İspanyol komünistlerince sol liberal olarak değerlendirilmesine rağmen Sanchez’in kendi partisi içinde, ülkenin aşırı sol kabul edilen partisi Podemos’a yakın durmakla suçlanması garip gelebilir ama öyle. Bunda PSOE’yi eski lideri Zapatero çizgisinden uzaklaştırmaya çalışmasının etkisi var.

Magazine düşkün olmakla suçlandığını da hatırlatalım. 2015 yılında Harper’s Bazaar’ın Kasım 2015 tarihli İspanyol baskısı için saçını okşayan bir kadınla fotoğrafının kapakta yer alması çok eleştirildi. Önde gelen bir sosyalist politikacı, sağcı bir web sitesi olan Libertda Digital’e verdiği demeçte Sanchez’in “bir aptal” olduğunu bile söyledi. Bir diğer eleştiri de “boş kafalı, güzel çocuk”tu.

Ama kim ne derse desin bu tutumlarına rağmen İspanya’da büyük bir sempati kazanmayı sürdürdü Sanchez. Geçen yıl yapılan bir kamuoyu yoklamasında kendisine verilen destek 13 puan artarak yüzde 50’ye yükselmişti örneğin. Öyle ki Podemos ve Ciudadanos partileri de seçim yarışında Sanchez’i destekleyebileceklerini belirttiler.

Sanchez’in tatsız yanı şu: “Sosyalist” lider, “temel önceliğinin”, Madrid’in Avrupa Birliği’ne yönelik taahhütlerine saygı duymak ve Rajoy’un muhafazakâr Halk Partisi hükümeti tarafından tasarlanan 2018 bütçesini uygulamak olduğunu söylüyor.

O zaman gerçekten sosyalist bir alternatif olup olmadığını tartışmanın bir anlamı da kalmıyor haliyle.

Laiklikten taviz yok
Yine de toplumda geniş bir desteği var gibi görünüyor. Bir yıl içinde bir genel seçim var ufukta. Sanchez’in geniş kitlelerden büyük destek almasına yol açan şey ekonomik ya da siyasi vaatleri değil.
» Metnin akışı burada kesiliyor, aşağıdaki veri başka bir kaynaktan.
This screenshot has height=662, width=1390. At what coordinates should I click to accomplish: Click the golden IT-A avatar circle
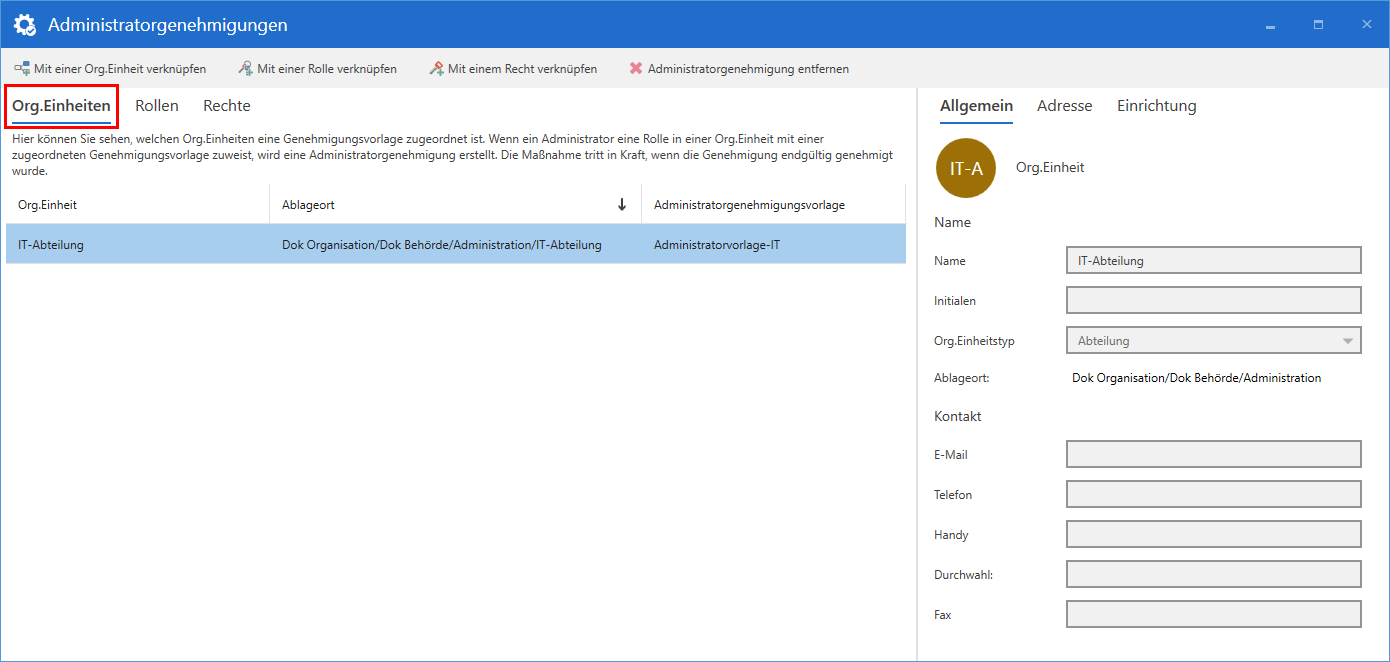[965, 168]
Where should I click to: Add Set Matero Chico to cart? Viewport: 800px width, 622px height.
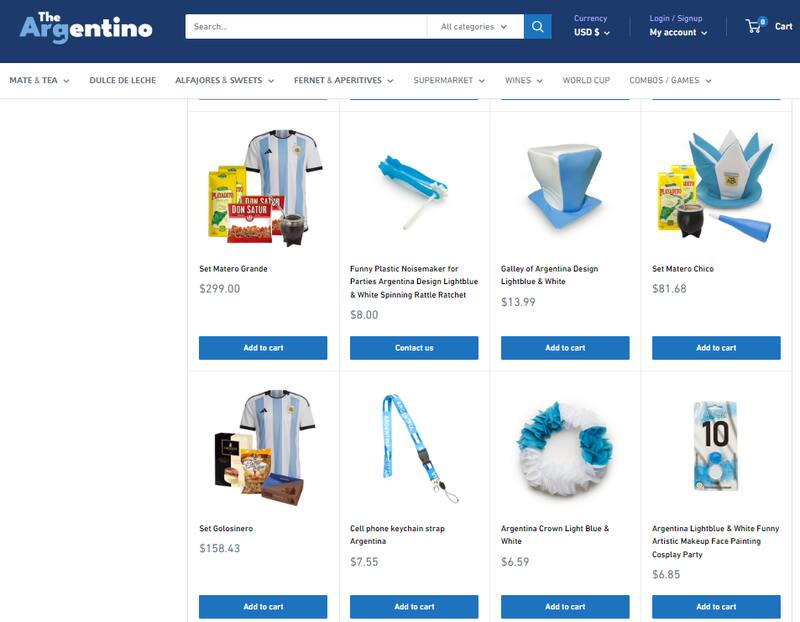click(716, 347)
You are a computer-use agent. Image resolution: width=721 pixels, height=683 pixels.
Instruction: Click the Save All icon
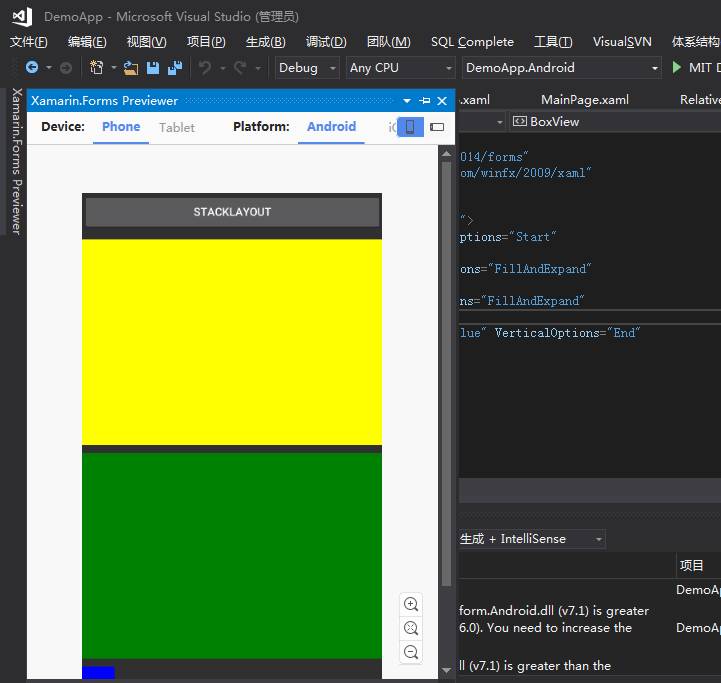(x=175, y=68)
Bir ateist olan Pedro Sanchez’in Kilise’ye karşı aldığı tutum büyük destek görüyor. Büyük bir Katolik ülke olan İspanya’da Vatikan’a savaş açmak cesaret isteyen bir tutum. Sanchez bunu çekinmeden yapabilen biri. 2017’de yaptığı bir konuşmada İspanya ile Vatikan arasında 1979’da imzalanan antlaşmaları feshetme sözü vermişti. Bu anlaşmaya göre ülkede kiliseler İspanyol vergi mükelleflerinin paralarıyla garanti altına alınmış dini kurumlarda, ayrıca yine bu anlaşma uyarınca devlet okullarında dini eğitim için devlet ödenek ayırmak zorundaydı.

Sanchez, başbakanlığında verdiği sözü tutacak gibi görünüyor. Başından beri dile getirdiği “Kilise kendi kendini finanse etmeli” önerisini ve dinin devlet okullarındaki müfredattan kaldırılmasını ilk icraat olarak gündeme getirmesi bekleniyor.
Bunu yapacağı kesin çünkü Sanchez, başbakanlık görevine başlarken İncil üzerine yemin etmeyen ilk başbakan olarak İspanya tarihine geçti bile.